Что ж погнало Ивана Федоровича в столь поздний час тогда? Ведь, отшумев, забрался на печь Лелька, в мертвый сон до утра погрузился, за самоварчиком на кухне возобновился уютный разговор, и сам Иван Федорович уже лежал себе в чистой горнице, гладил мурлыкающую кошку на животе, приятно чувствовал мозолистость заскорузлой ладони. Да, было обильное чувство прощения. В чем-то прощен, пожалован лопатой как наградой, ломотой в пояснице, каким-то пробуждением мужицкой силы, тяжестью во всем теле, обжигающей рюмкой первача, обедом и приятной дремотой на старом расстроенном диване под ходиками, с теплым котом на животе. А на кухне по-прежнему журчит разговор о том о сем, а в общем-то и ни о чем, а в общем-то бессмысленный, если вырвать его из бесконечного в обе стороны времени.

— У тебя набрата́ семенная-то картошка? Просила Маруська набрато́й…

— А-а-а, картошка-то, да я давно набрала два мешка, одела, чтоб не прозябла. Мои тож скоро пожалуют. Все едут да едут, а злом покрывают…

Приятны полузабытые слова за тонкой перегородкой.

— Злым делом не кайся, добром не похваляйся!

— Да я для них мучаюсь, оглохла уже, вон вижу, в телевизоре бегают с мячом, а ничего не слышу. И все плохая остаюсь. Нет дешевле куска мужнина, нет дешевле куска жениного, ни сын, ни дочь — всё не то, у всех своя семья…

Наверняка было предчувствие связи, но с чем? Прошлым? Иван Федорович прощупывал словно бы это прошлое, спиной прижимаясь к холодному камню, которому четыреста с лишним лет. Но нет, не мог он вспомнить всех, что лежали внизу, в ночи, средь молчаливых лип, ну, деда с бабкой вспомнил, правда уже с трудом, и обрывалось прошлое, переходило в купол над головой, пронизанный точками-светляками… Может быть, связь с будущим так ощущалась? Вот с этим ярким днем в больнице, в коридоре, в палате? Совсем не знает Иван Федорович, куда и скрыться от людей со своей какой-то, по-видимому, со стороны неопрятной, прямо-таки идиотской улыбкой. Но что ж ему делать? Как, чем прикрыть искрящиеся глаза, разогнавшееся сердце? Куда б ни двигался он, обязательно оказывается на втором этаже возле ординаторской, за дверью которой — она. «Неужели, ах ты… — он шепчет и ломает, пощелкивает пальцами. — Как же быть-то теперь?.. »

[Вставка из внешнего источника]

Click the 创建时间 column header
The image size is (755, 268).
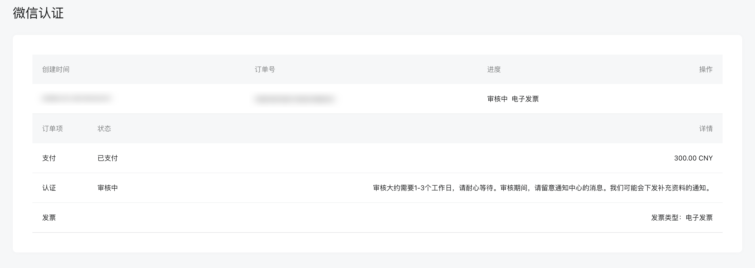click(55, 69)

Конечно, связи с будущим, с сегодняшним днем, в больнице он разглядеть тогда б не смог, не дано никому это, но то, что день такой придет и сладкой болью будет пронзен, и еще откроются океаны человеческих прекрасных качеств, — все это через немоту волшебной звездной ночи вошло в него. И встал он логике вопреки с теплого дивана, хрустнул натруженными за день суставами и словно бархатную откинул портьеру, вышел в ночь, пошел по шаткому мосточку, через невидимо журчащую речку, где утопил свой трактор Лелька. Пошел к холодным древним камням, назад на сто лет или вперед, вот в этот день в больнице, когда споткнулся неожиданно со спичкой в коридоре, и вспомнил: «Я умирал уже и вновь воскрес», — и вспомнил так подробно и эту ночь на колокольне, и звезды, и ветер, и отчаянную сладость нераспечатанного будущего, в котором будет этот день — сегодняшний. Самый счастливый, пожалуй. Как горько догадаться ему об этом. Но и эта горечь уже была в том ветре, обдувающем колокольню со всех сторон и во все времена. Главное, и ветер теперь вспомнился.